Text excerpt →
——————————

The need for a Third Party has never been more glaring apparent. I cannot support these people any longer, I will give to PDA candidates only in the future. I will give to local Democrats, only because Texas Republicans are certifiable. I will never, under any circumstances, again give a nickle to a Bluedog-I would just as soon as a bona fide Republican, at least you know what you have with them.
Thanks for being there and bringing us this report. The tables in Washington must be shrinking…
When I called Sen. Kerry (D-MA and Fin. Comm. member)’s office on Tuesday and they hung up on me as soon as they heard the word “single Payer” come out of my mouth, they did transfer my call to the person who answers for the SFC itself.
I said that Baucus was corrupt and unrepresentative, and the staffer wanted to get me into an argument “do you have any evidence that Sen. Baucus has broken the law, everything that Sen. Baucus has done is perfectly legal.”
Well no, I don’t have any _specific_ evidence that Baucus has broken the law, I have 2 jobs and a family and I’m not spending my time pouring over B’s contribution records and the history of his legislative efforts to reward those contributors. Yet hopefully some of you in Montana do have the time and inclination to be doing that.

——————————

Record excerpts →
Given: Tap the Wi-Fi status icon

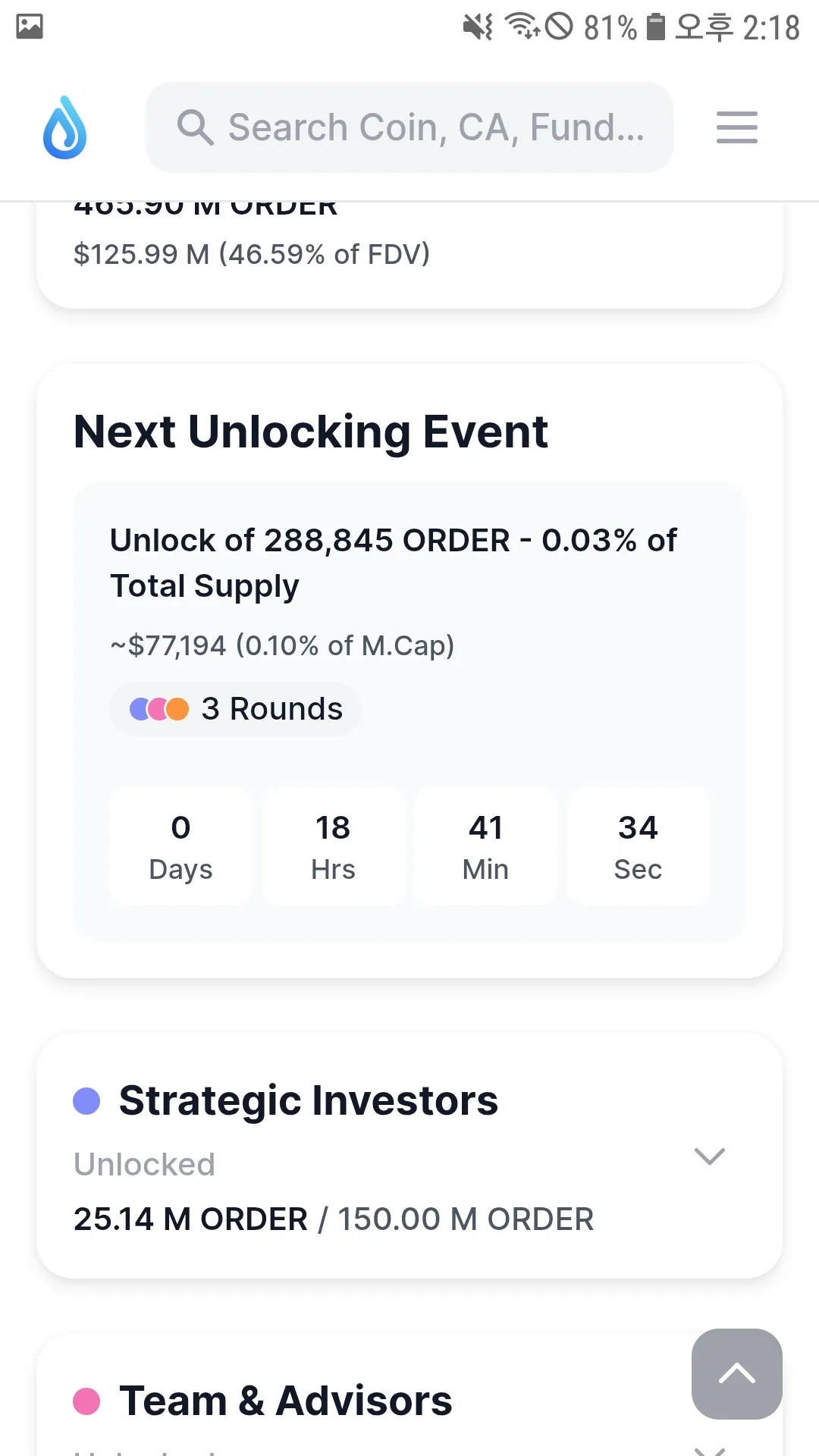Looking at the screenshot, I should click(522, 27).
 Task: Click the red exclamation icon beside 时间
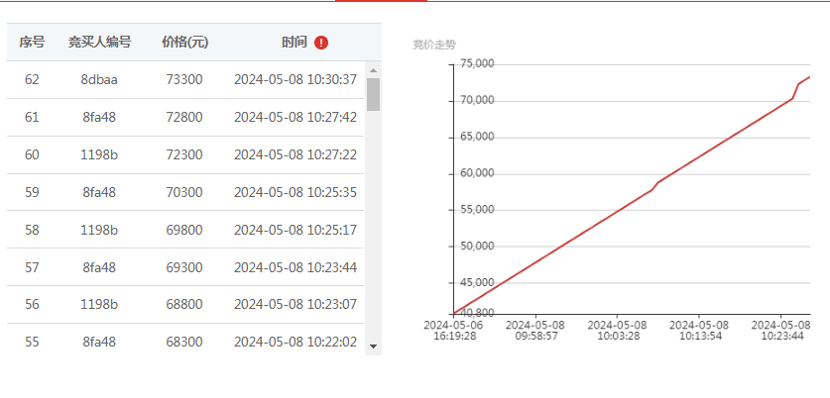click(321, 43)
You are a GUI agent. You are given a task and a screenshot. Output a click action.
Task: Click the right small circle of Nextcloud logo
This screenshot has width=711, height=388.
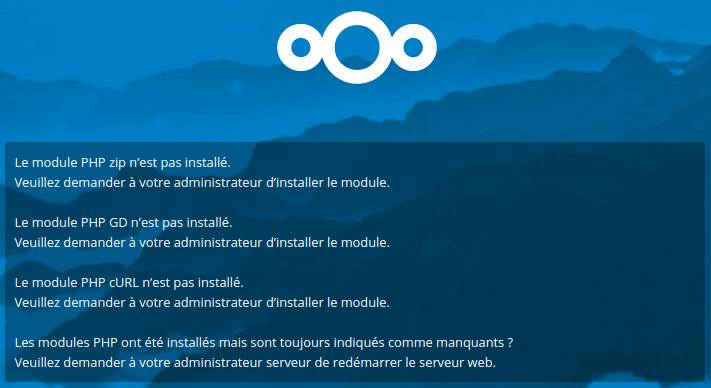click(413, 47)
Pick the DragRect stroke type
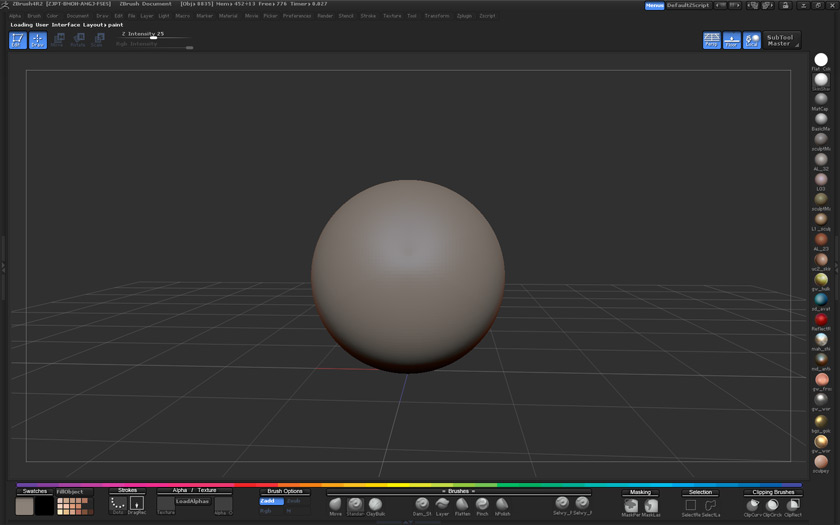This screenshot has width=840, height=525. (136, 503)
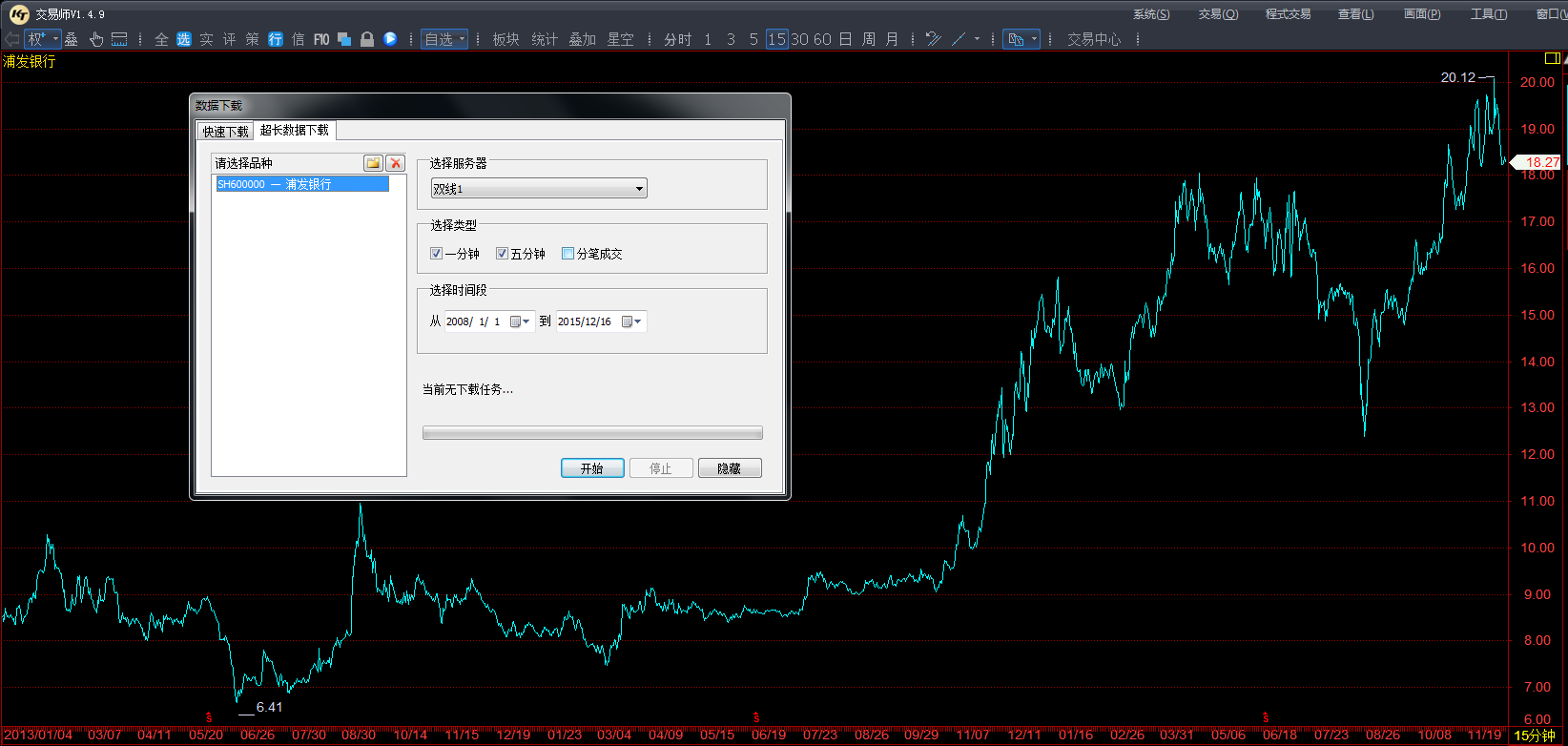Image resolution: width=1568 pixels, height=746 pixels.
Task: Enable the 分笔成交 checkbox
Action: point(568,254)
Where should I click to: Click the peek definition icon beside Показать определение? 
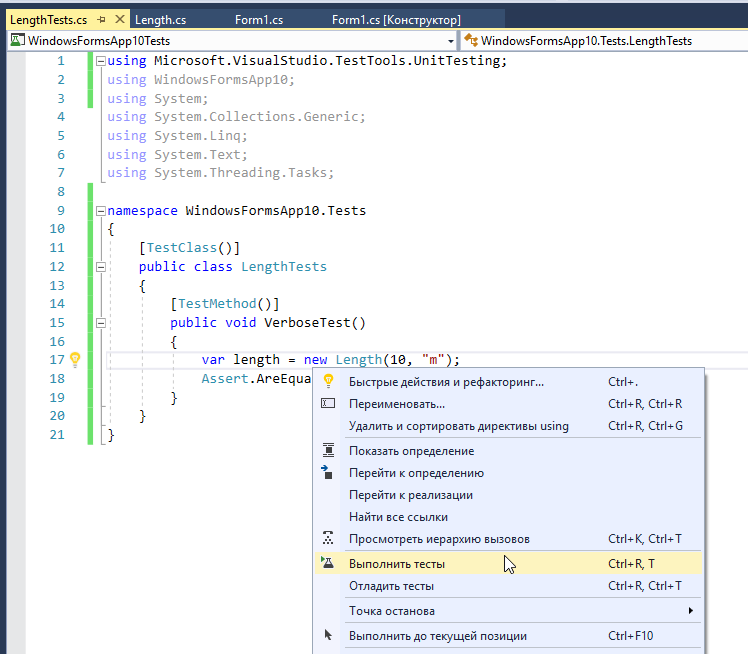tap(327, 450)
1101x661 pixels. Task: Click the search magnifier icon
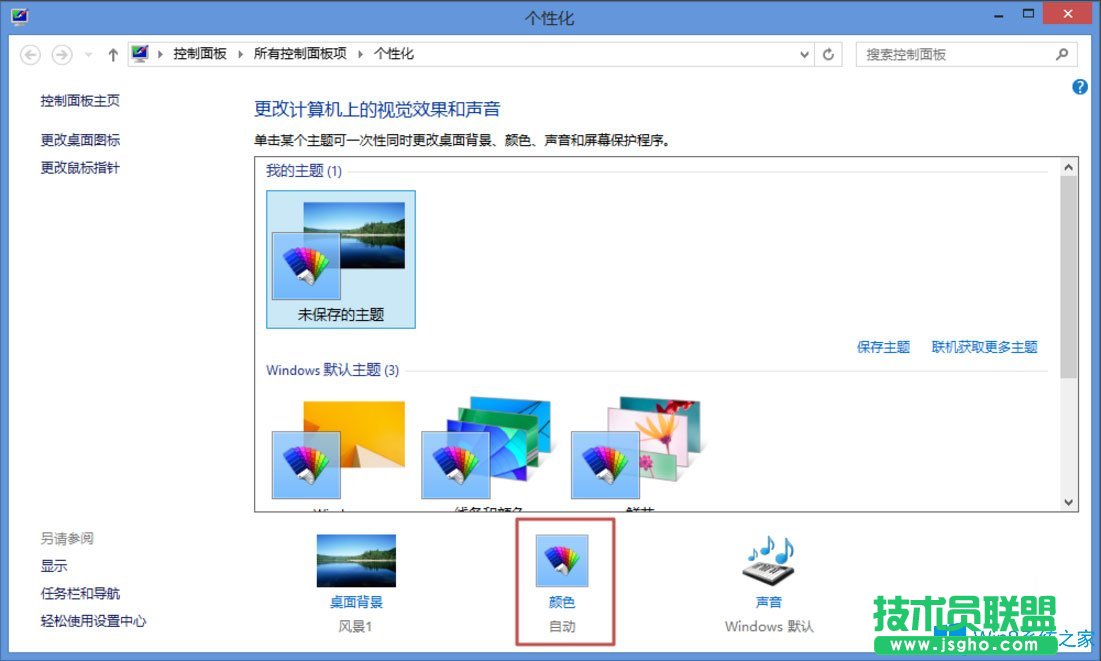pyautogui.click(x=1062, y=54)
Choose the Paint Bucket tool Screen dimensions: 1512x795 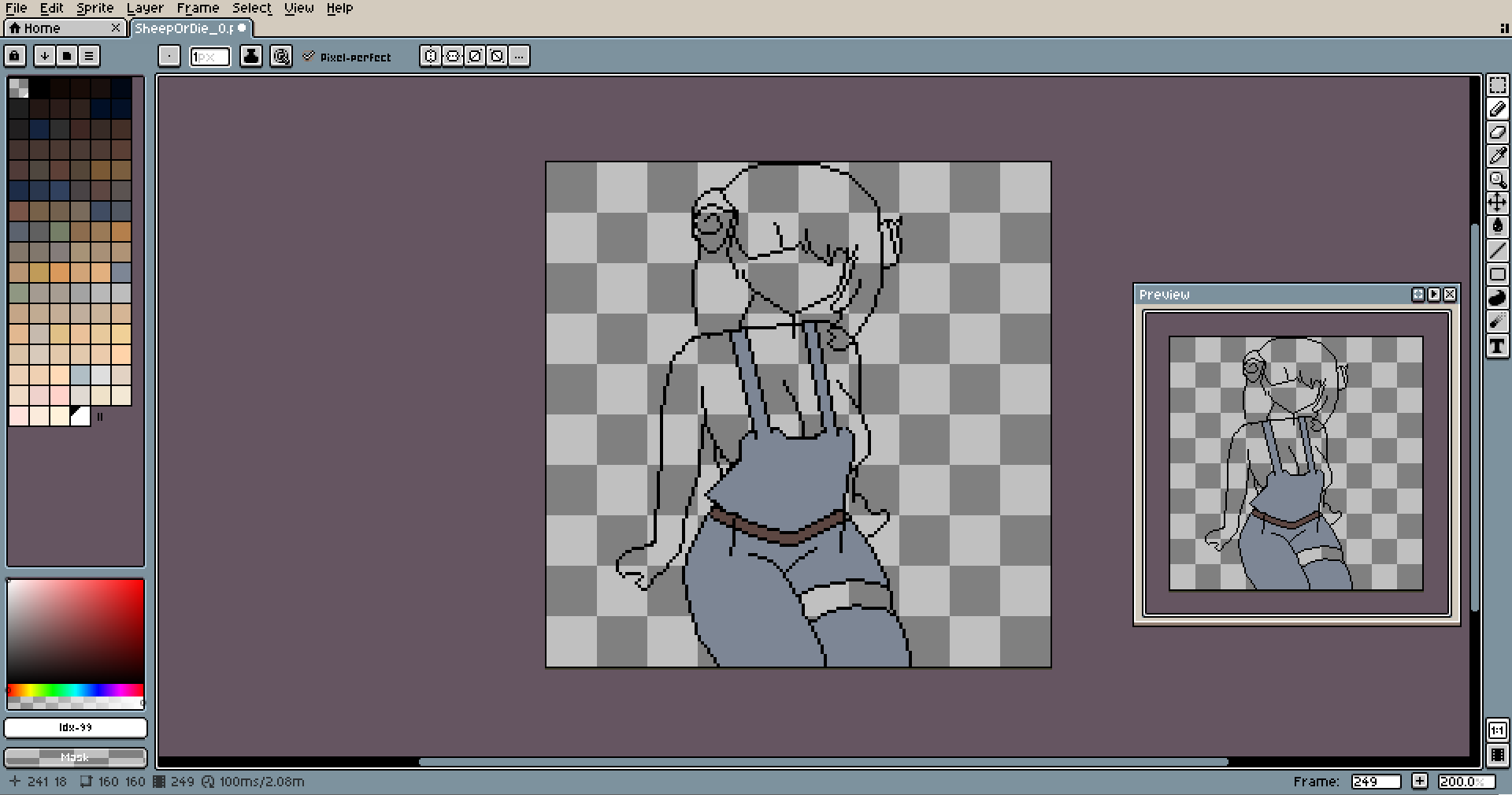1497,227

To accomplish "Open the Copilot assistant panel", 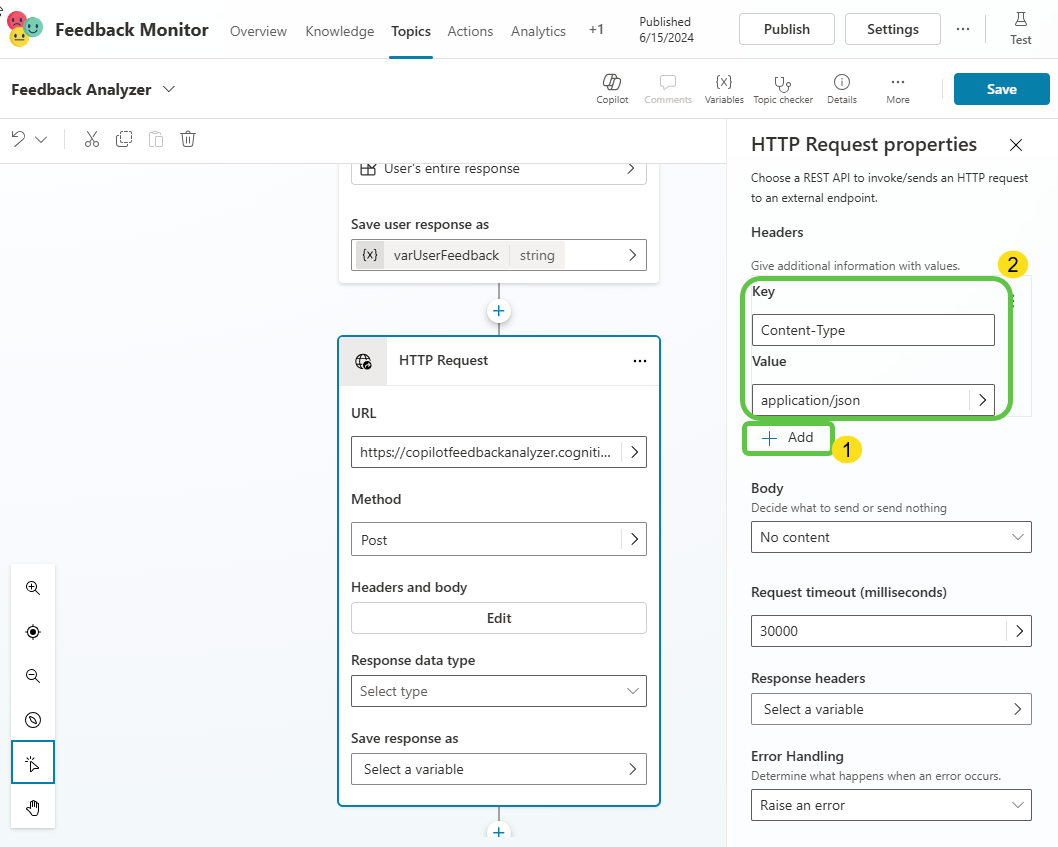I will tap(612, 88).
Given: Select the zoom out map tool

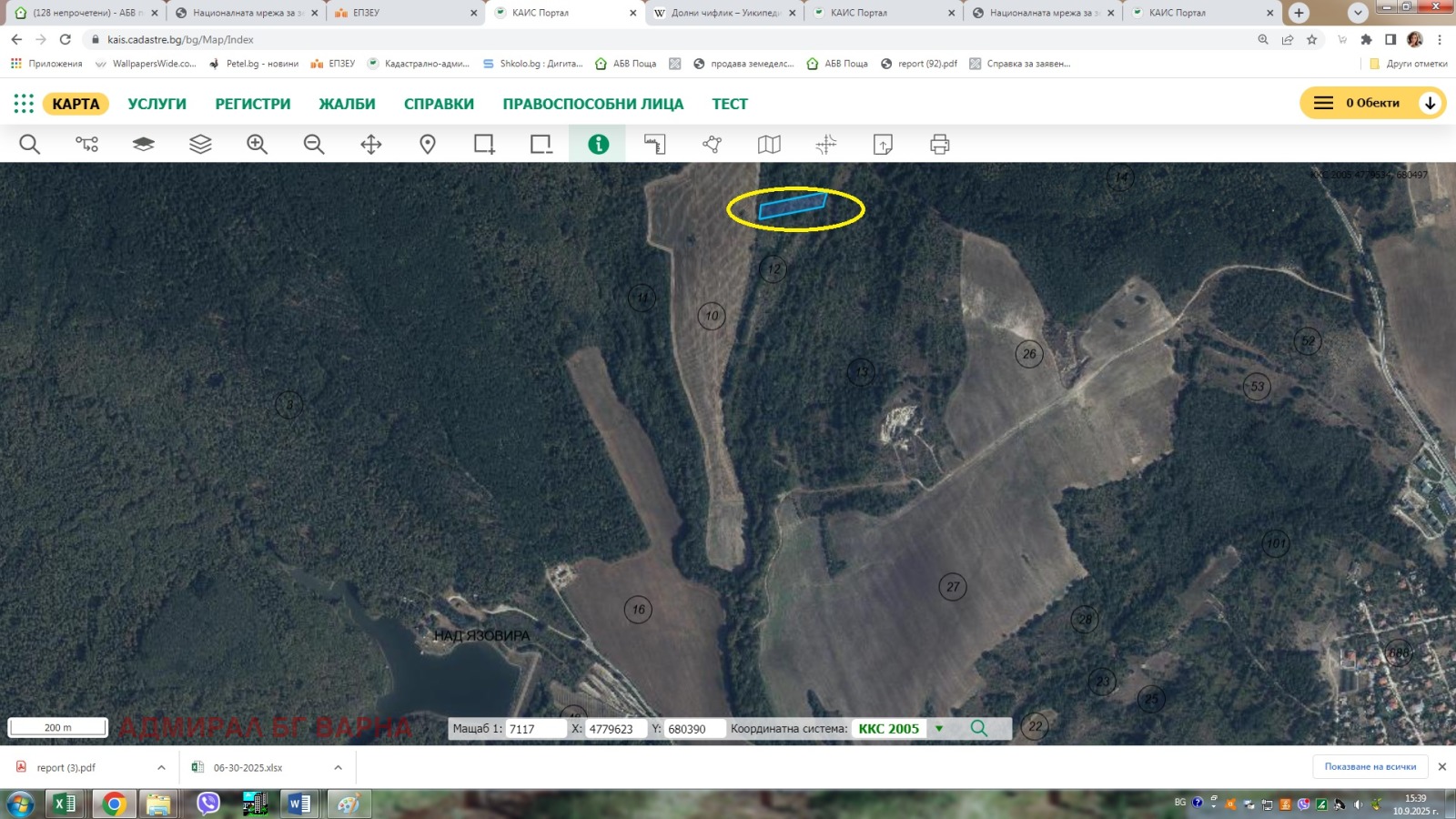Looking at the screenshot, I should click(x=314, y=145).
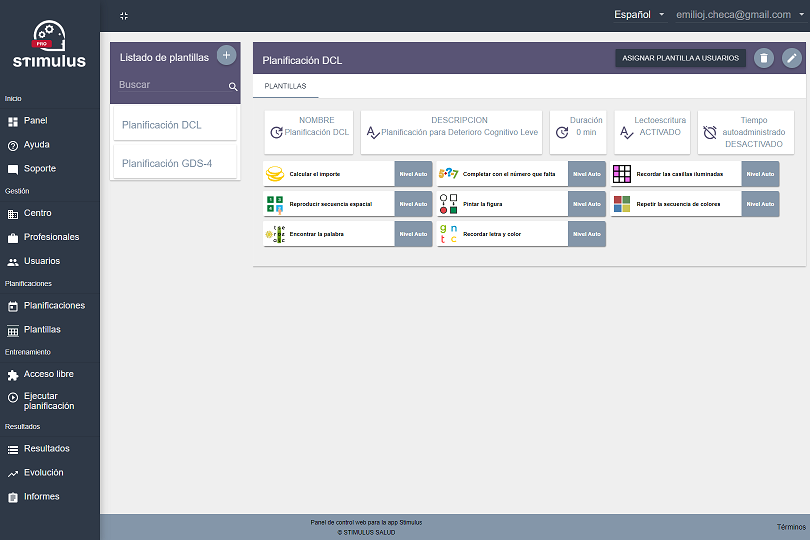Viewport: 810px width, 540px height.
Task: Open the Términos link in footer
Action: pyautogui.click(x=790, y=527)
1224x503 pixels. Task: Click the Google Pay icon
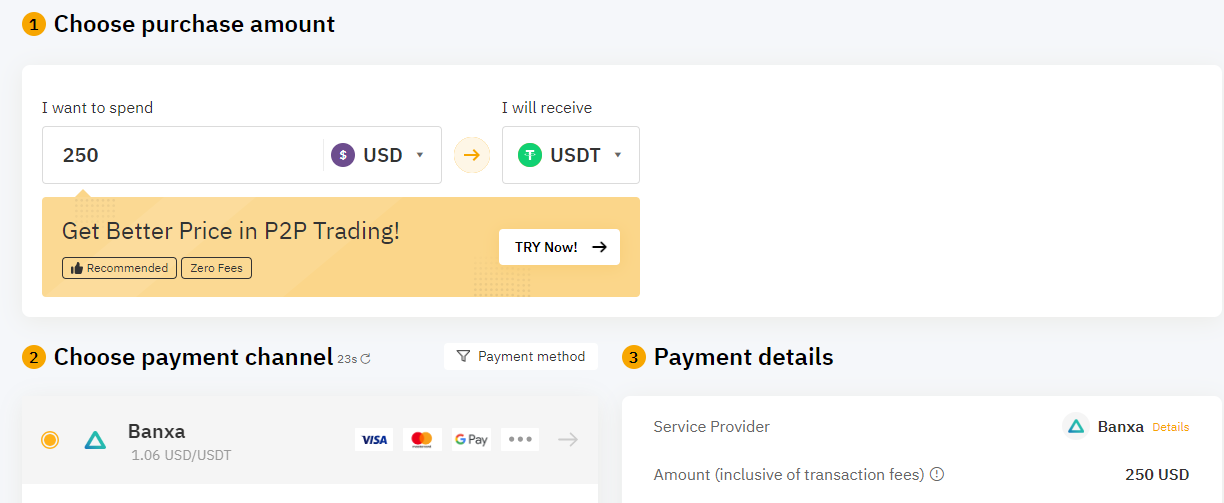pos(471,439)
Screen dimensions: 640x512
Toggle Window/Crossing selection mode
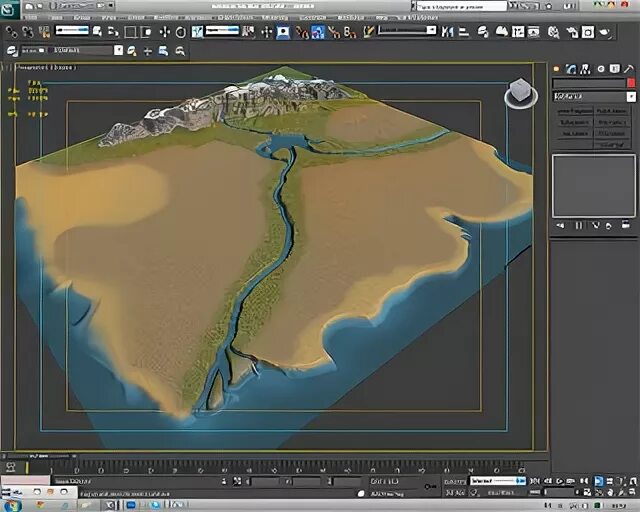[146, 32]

——————————

Assigned task 1 → In the text excerpt, to which candidates does the writer say they will give in the future?
Assigned task 2 → Quote the text excerpt between "The need for" and "have with them.", inclusive.

Result 1 → PDA candidates

Result 2 →
The need for a Third Party has never been more glaring apparent. I cannot support these people any longer, I will give to PDA candidates only in the future. I will give to local Democrats, only because Texas Republicans are certifiable. I will never, under any circumstances, again give a nickle to a Bluedog-I would just as soon as a bona fide Republican, at least you know what you have with them.